Elo vê avanço na jornada financeira dos usuários
A Elo compartilha essa avaliação sobre a complementaridade entre os meios de pagamento. João Vitor Ferreira, gerente executivo de Relações com Investidores e Data Analytics da empresa, afirmou que o avanço do Pix tem contribuído para trazer novos usuários ao sistema bancário. Segundo ele, essa base tende a evoluir em sua jornada financeira, com maior acesso a produtos de crédito, incluindo cartões. A declaração reforça que o Pix não substituiu os cartões, mas ampliou o uso dos meios de pagamento e permitiu ao consumidor escolher o instrumento mais adequado para cada operação.

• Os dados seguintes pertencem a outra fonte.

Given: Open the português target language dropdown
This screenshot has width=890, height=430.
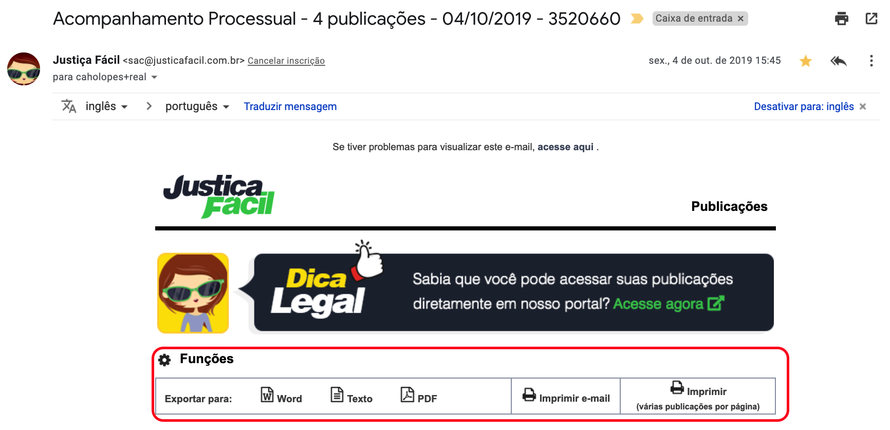Looking at the screenshot, I should pos(197,106).
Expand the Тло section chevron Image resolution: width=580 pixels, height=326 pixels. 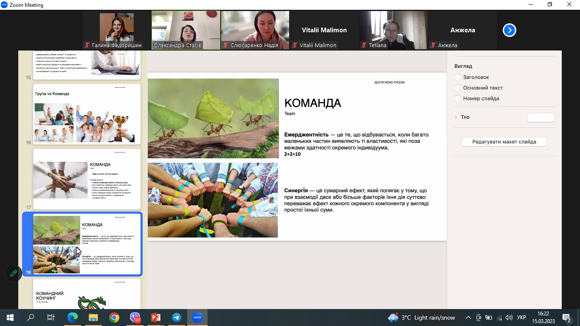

Google amplia presença no ecossistema do Pix
A expansão do Pix também atraiu grandes empresas de tecnologia. O Google ampliou sua atuação no mercado brasileiro por meio da integração do sistema ao Google Pay e ao navegador Chrome. Em abril de 2026, a companhia alcançou mais de 21,4 milhões de transações diárias por APIs de integração, segundo os dados citados na reportagem. Em dezembro de 2024, a empresa norte-americana respondia por cerca de 13% dessas chamadas de API. O avanço mostra como o Pix se tornou infraestrutura estratégica para empresas de tecnologia, instituições financeiras e plataformas digitais que operam no Brasil.
Futuro dos pagamentos passa pela integração
O mercado brasileiro de pagamentos caminha para um modelo em que Pix, cartões e outras soluções digitais atuam de maneira integrada. Consumidores usam o Pix em operações instantâneas e de menor valor, enquanto cartões seguem relevantes em compras parceladas, benefícios e crédito. Essa dinâmica mostra que a inovação não eliminou instrumentos já consolidados, mas reorganizou o uso de cada modalidade dentro da rotina financeira.
Diante desse avanço conjunto, o futuro dos pagamentos no Brasil será cada vez mais marcado pela integração entre Pix, cartões e plataformas digitais?